[TASK OBJECTIVE]: From the line that contains "Screen dimensions: 622x527" down to the last line of the listing below, reproduce each line exactly but not the pictures.

*** MATERIAL PROVIDED Section Begins ***

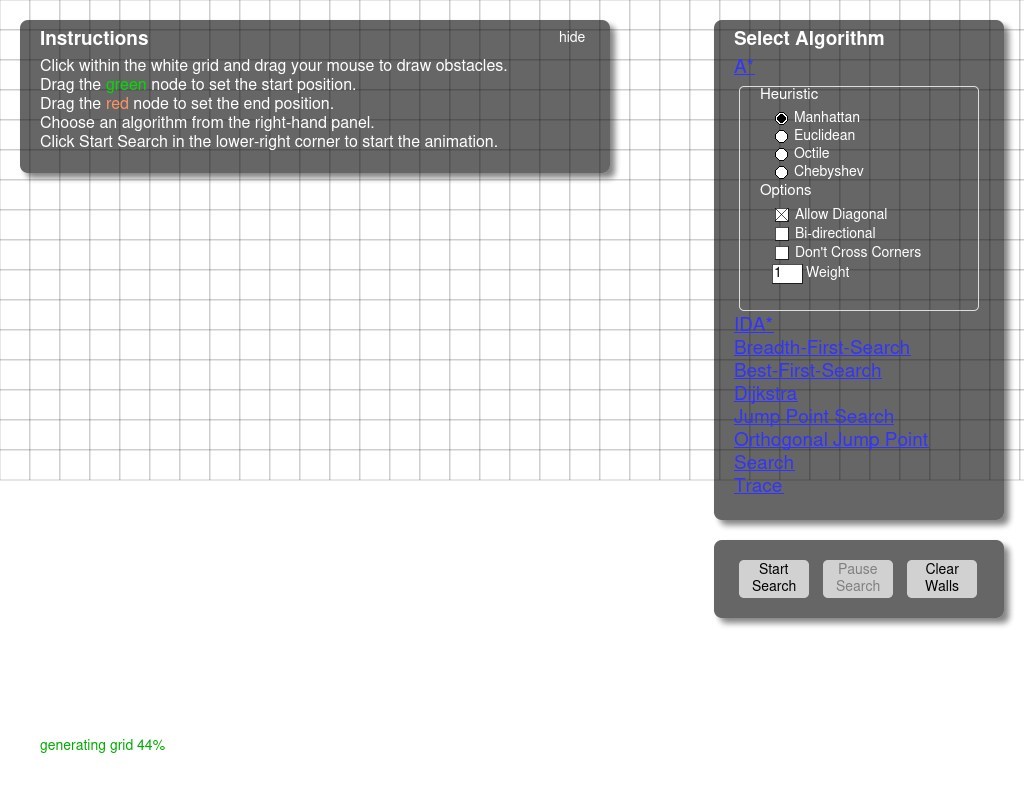Screen dimensions: 1024x800
Task: Click the Weight input field
Action: (x=787, y=273)
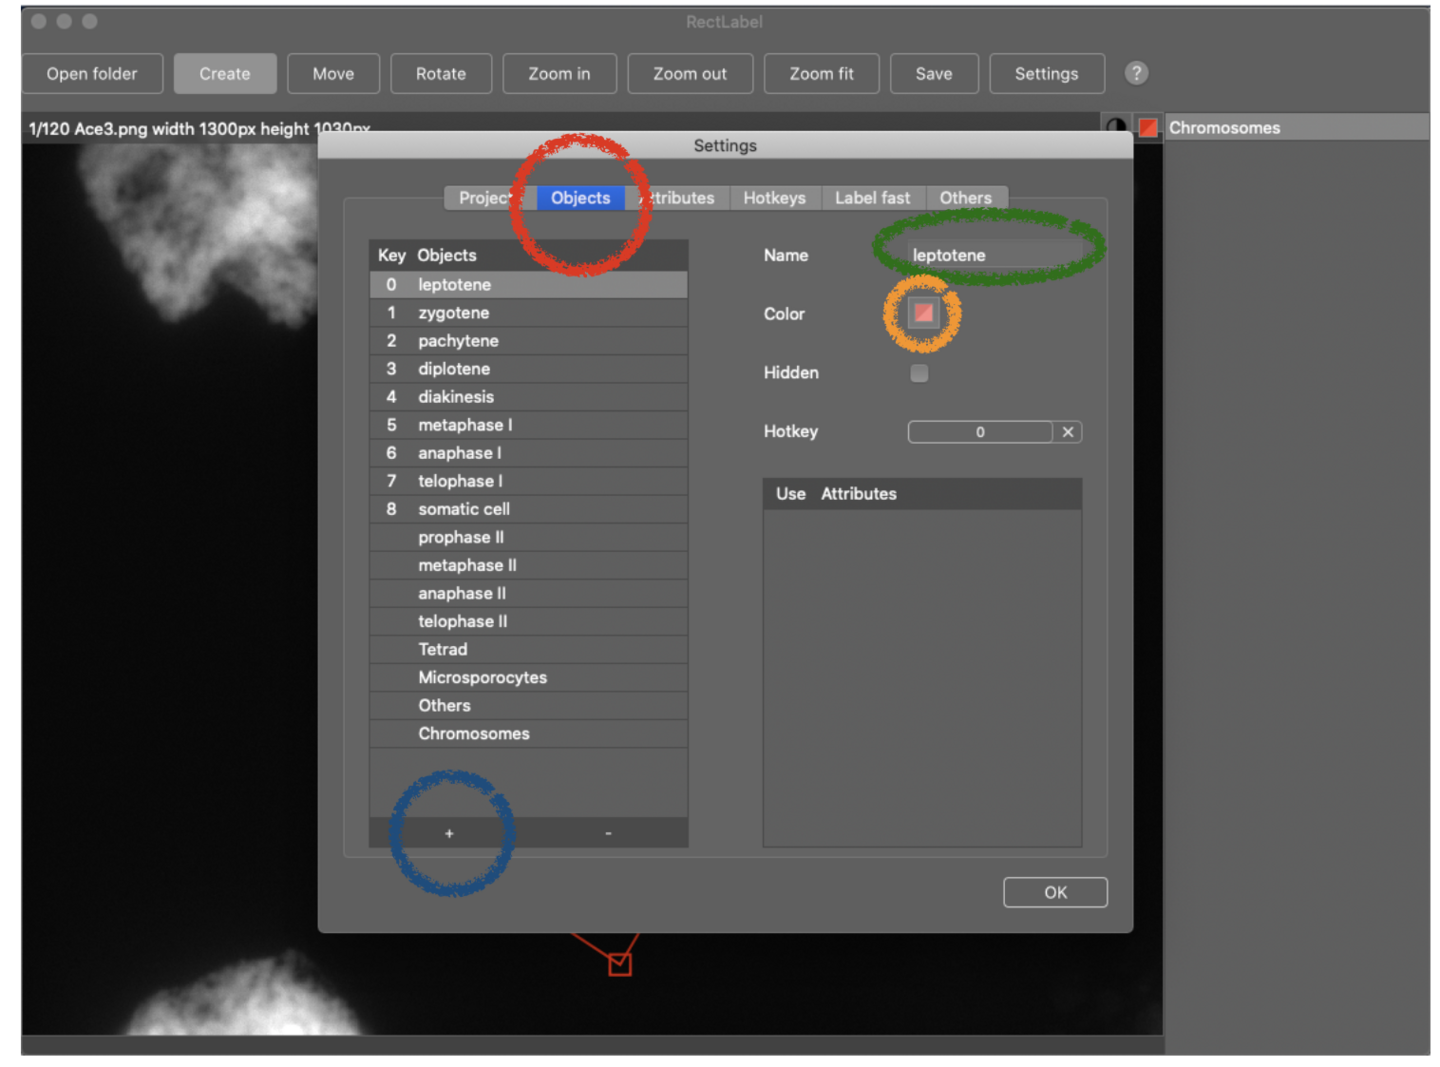Click the Hotkey input field
1440x1067 pixels.
tap(979, 432)
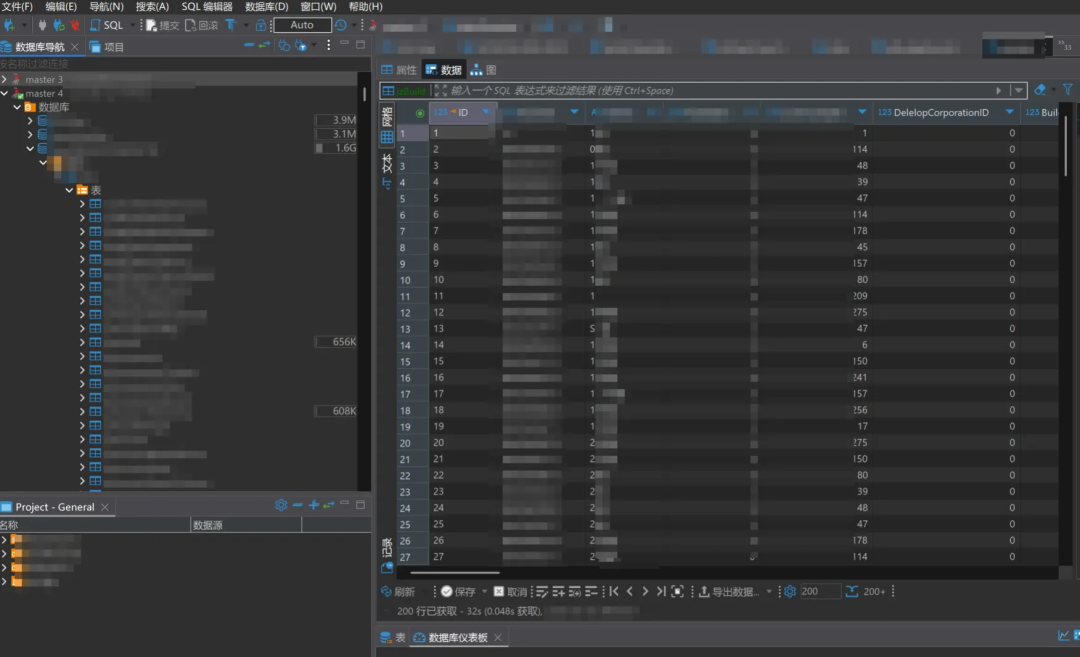Click the 刷新 refresh button in results bar

point(398,591)
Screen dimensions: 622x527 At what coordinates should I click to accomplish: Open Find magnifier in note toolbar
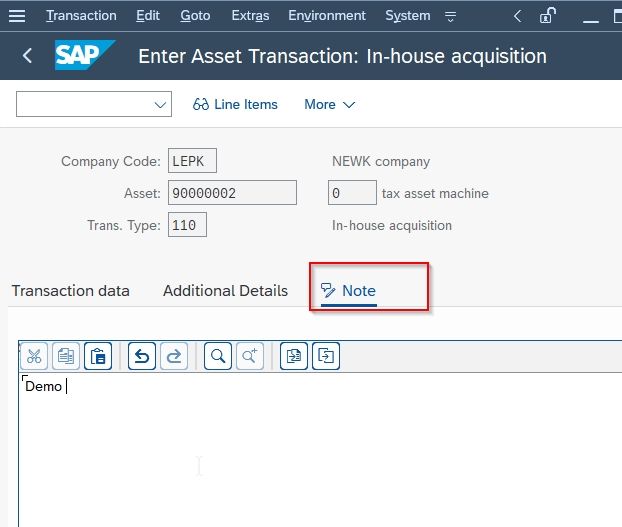pos(218,356)
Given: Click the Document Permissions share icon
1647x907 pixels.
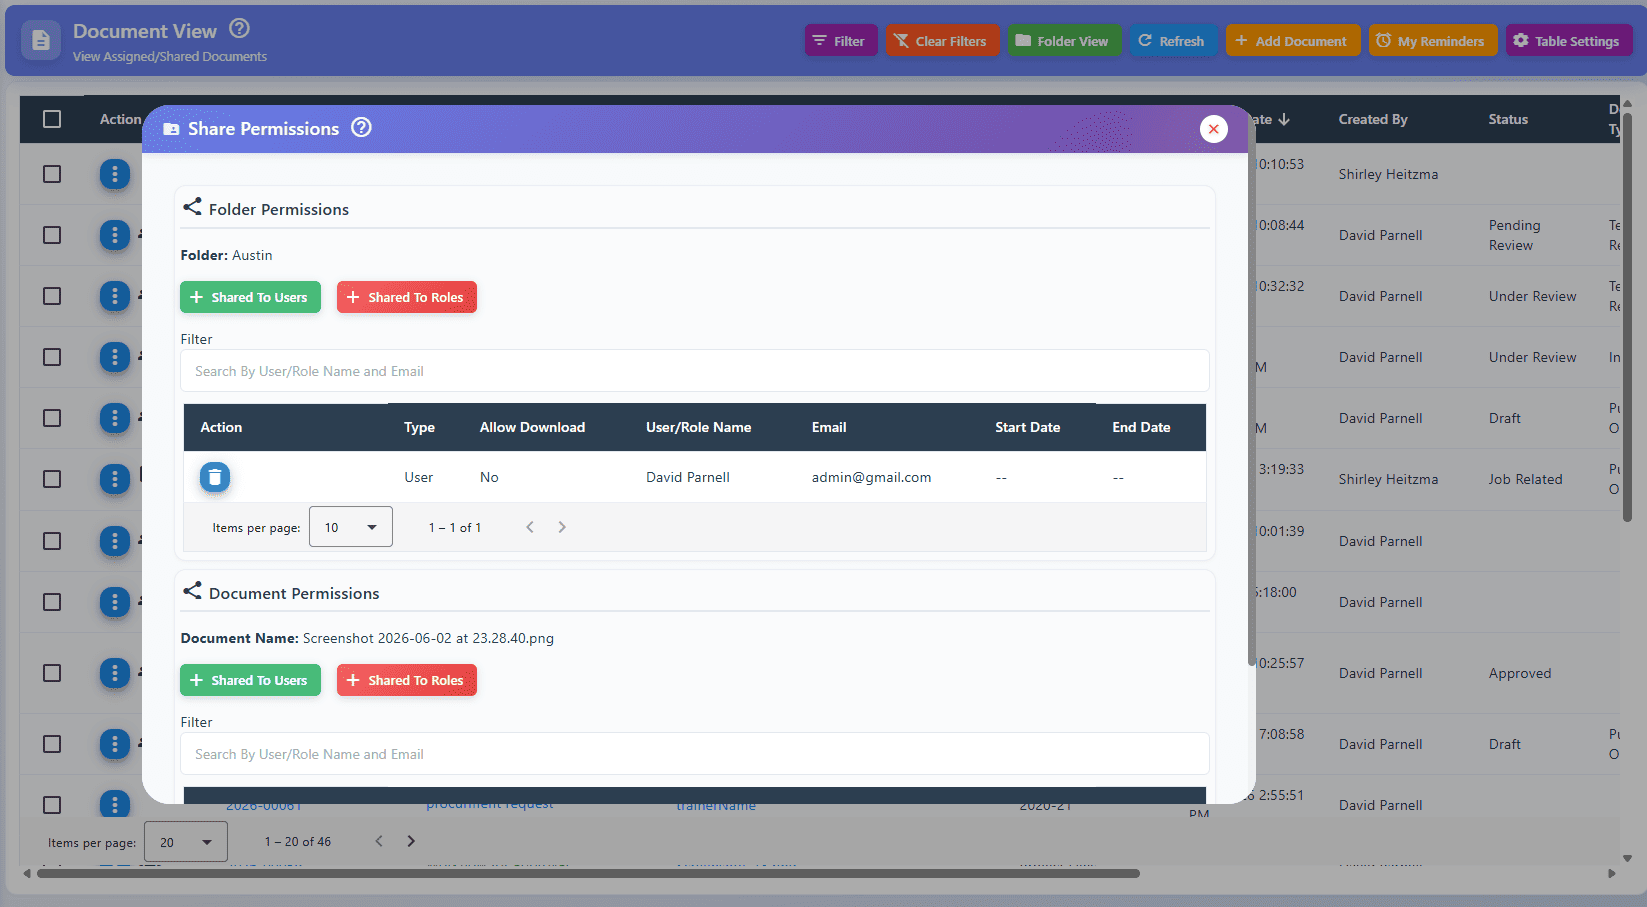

*** MATERIAL PROVIDED Section Ends ***

[SOLUTION]:
Screen dimensions: 622x527 At what coordinates should I click to accomplish: Open Find magnifier in note toolbar
pos(218,356)
Given: Click the Document Permissions share icon
1647x907 pixels.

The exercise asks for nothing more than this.